• Task brief:
Beginning with the line where "Task: Click the chat bubbles help icon" appears, restate each line word for word until the data ends. Pictures do not go in.
** Opening Provided data block **
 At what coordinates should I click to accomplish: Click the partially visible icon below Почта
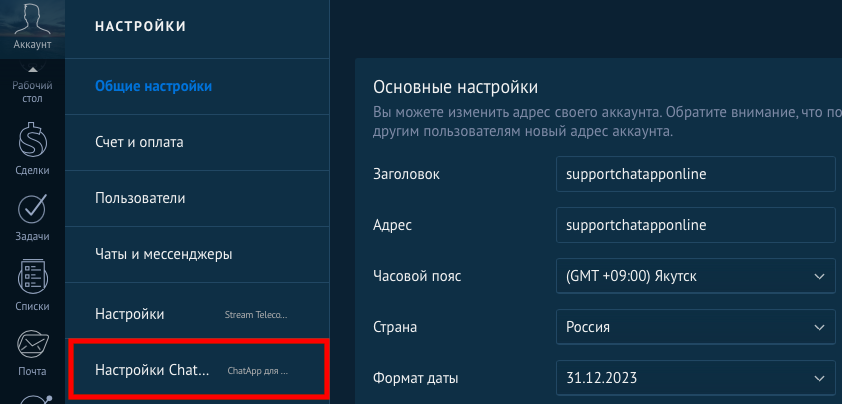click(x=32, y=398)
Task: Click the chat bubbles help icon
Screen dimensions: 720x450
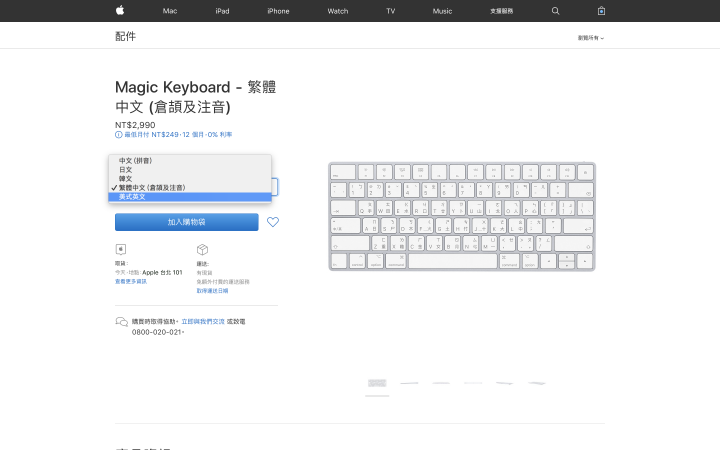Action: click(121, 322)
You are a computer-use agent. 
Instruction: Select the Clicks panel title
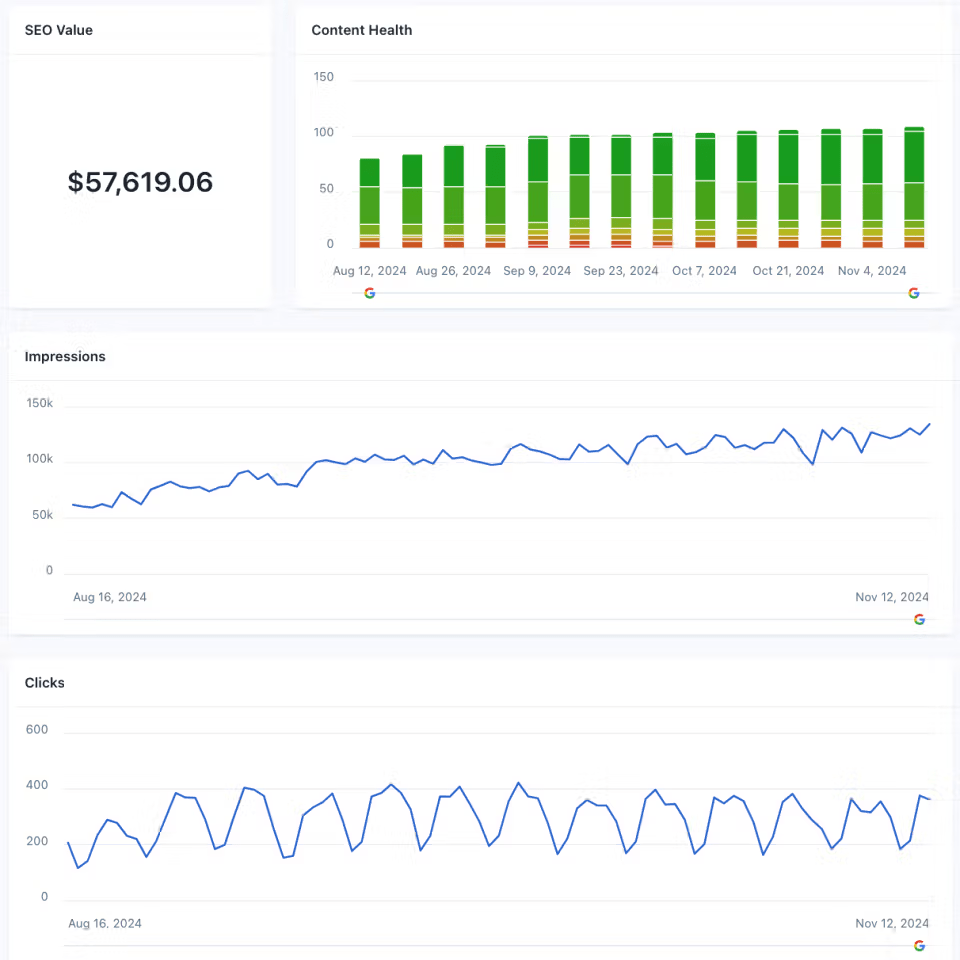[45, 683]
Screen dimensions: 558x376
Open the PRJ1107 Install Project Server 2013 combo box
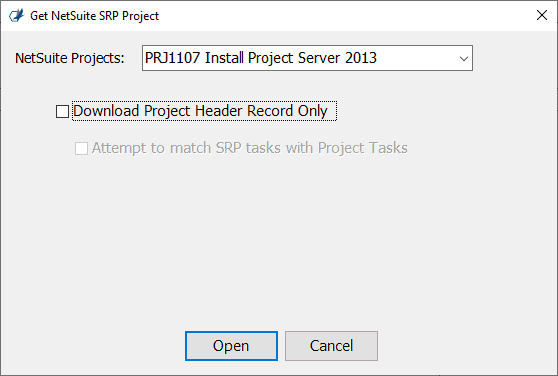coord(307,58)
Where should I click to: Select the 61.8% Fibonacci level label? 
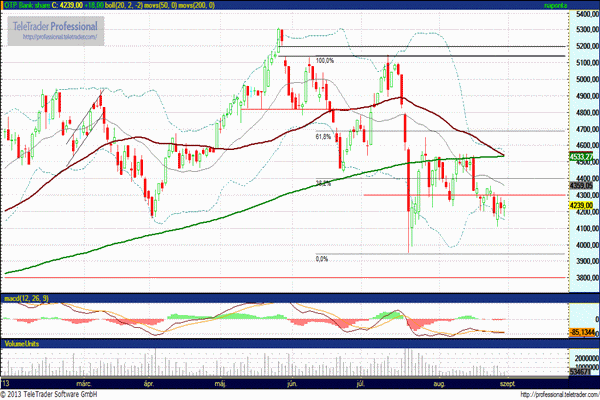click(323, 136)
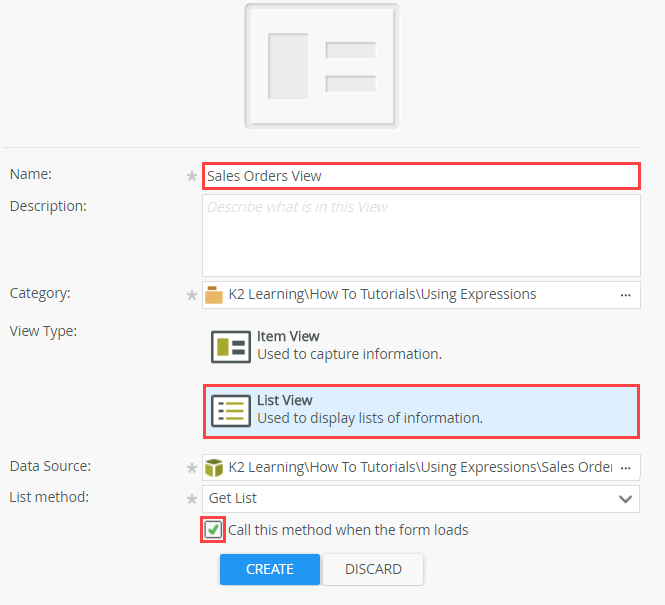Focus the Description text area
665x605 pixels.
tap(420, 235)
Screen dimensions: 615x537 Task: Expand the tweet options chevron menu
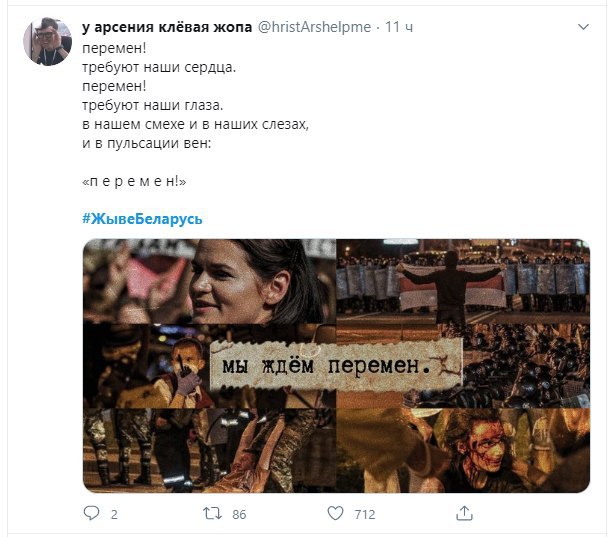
** Closing Provided data block **
• Answer below:
Task: Click the chat bubbles help icon
Screen dimensions: 720x450
Action: click(121, 322)
You are a computer-use agent. 
Instruction: Select the Clicks panel title
[45, 683]
Screen dimensions: 558x376
Open the PRJ1107 Install Project Server 2013 combo box
coord(307,58)
Where should I click to: Select the 61.8% Fibonacci level label? 
click(323, 136)
Focus the Description text area
665x605 pixels.
tap(420, 235)
Screen dimensions: 615x537 Task: Expand the tweet options chevron menu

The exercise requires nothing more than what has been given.